When Yelp’s stock shot up 63 percent on March 2, its first full day of trading, commentators couldn’t resist pointing out that investors had given the user-generated ratings site “a five-star review.” The one-to-five scale is everywhere on the web, inviting surfers to become critics: Amazon, Netflix, and the iTunes app store also employ it. There’s just one problem: This democratization of reviewing tends to produce aggregate scores that reveal nothing much at all.
The earliest-known star rankings appeared in 1926, when Michelin published a guide to the Brittany region of France. Michelin began with a single-star system, then went up to three. In 1958, as Americans began to hit the new interstate highways, Mobil put out its own travel guide and kicked it up America style by adding two more. But in the hands of amateurs, these professional tools go awry. Most online reviewers, the data show, are either cranks or starry-eyed fanatics—and in this supposedly snarky age there are a lot more of the latter than the former. In 2009, The Wall Street Journal found that the average rating in a five-star system, Internet-wide, was a 4.3, suggesting a world of uniformly awesome products, services, and experiences.
User-feedback expert Randy Farmer, co-author of Building Web Reputation Systems, calls this pattern “the J-curve.” (Picture a chart with ratings along the x-axis and the number of users choosing that rating along the y-axis. A few ones, a dip in the two-to-four region, and a proliferation of fives gives you a J-shape.) YouTube used to be an egregious J-curve offender; a few years ago, product manager Shiva Rajaraman posted a graph on the company’s blog indicating that the average rating on the site was roughly 4.8. The company’s solution was to replace the star system with “like” and “dislike” options. Few users bother to give a thumbs down (a video of Farmer speaking has gotten 82 likes against three dislikes), which means that ratings just end up as a crude measure of popularity.

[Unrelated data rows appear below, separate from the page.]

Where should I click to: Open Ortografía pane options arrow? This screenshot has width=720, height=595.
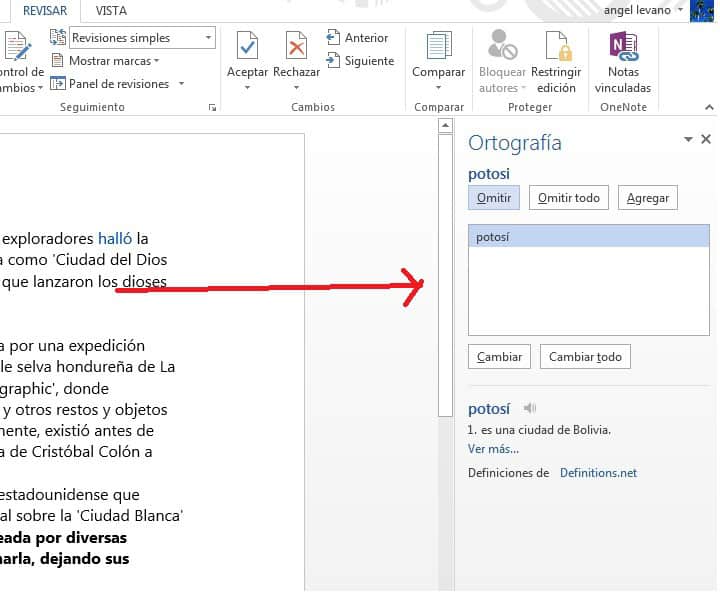(x=688, y=140)
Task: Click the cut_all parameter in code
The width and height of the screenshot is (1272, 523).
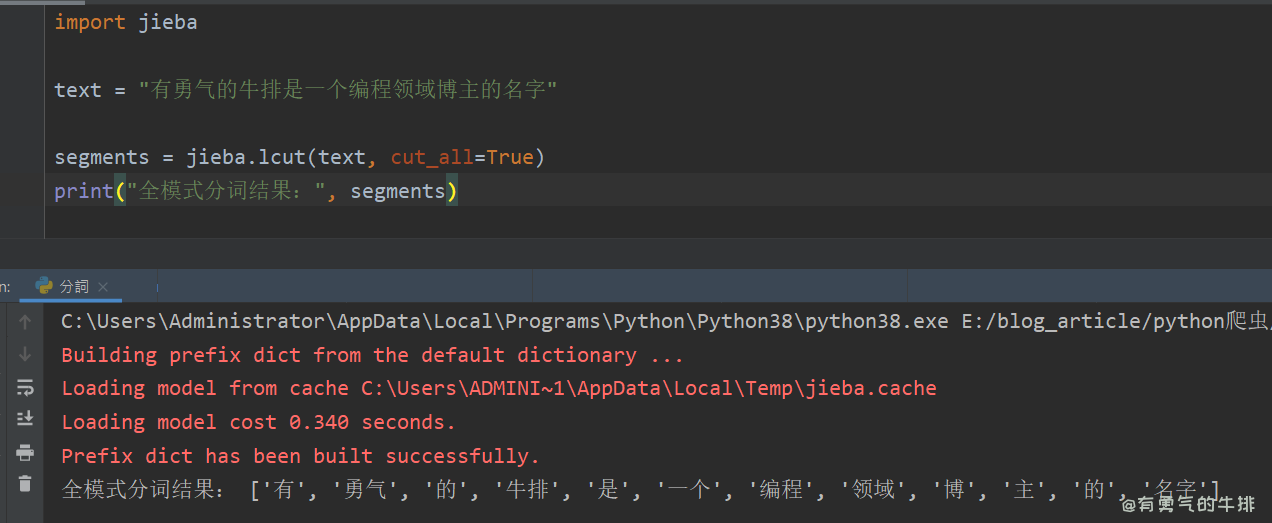Action: [430, 157]
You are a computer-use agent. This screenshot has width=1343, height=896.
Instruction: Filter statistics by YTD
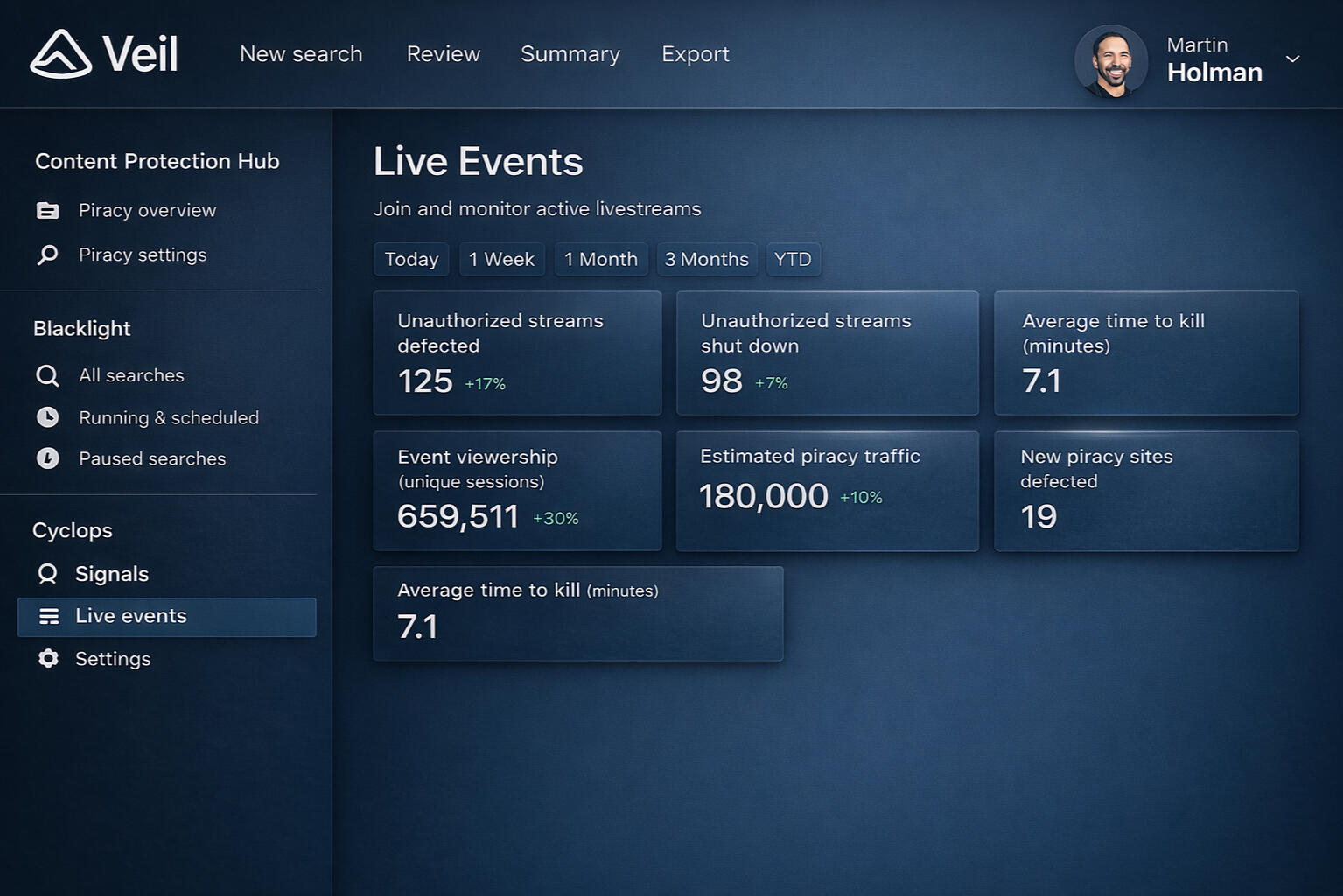click(793, 260)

Yelp’s users produce an average rating of about 3.8—somewhat more discriminating, but still suggesting the consumer can seldom go wrong. Out of 470 options for “cheap dinner” in the East Village, only seven earn two stars or less. Netflix tried to introduce more subtlety to its five-star system by adding half-star increments. But perhaps overwhelmed by the larger scale, fewer users left ratings—and Netflix went back to round numbers.
How to compel more discernment? A poster on techie-dominated discussion site Quora suggested a seven-point scale, which seems like it might just make six the new four. MIT professor Devavrat Shah proposes a more complex fix: Rather than having users rate individual items, Shah believes that they should always be forced to choose between two or more. You can play with a sample version of Shah’s “Celect” system on an MIT website ranking ten movies. At the most recent tally, The Matrix leads Citizen Kane by three spots.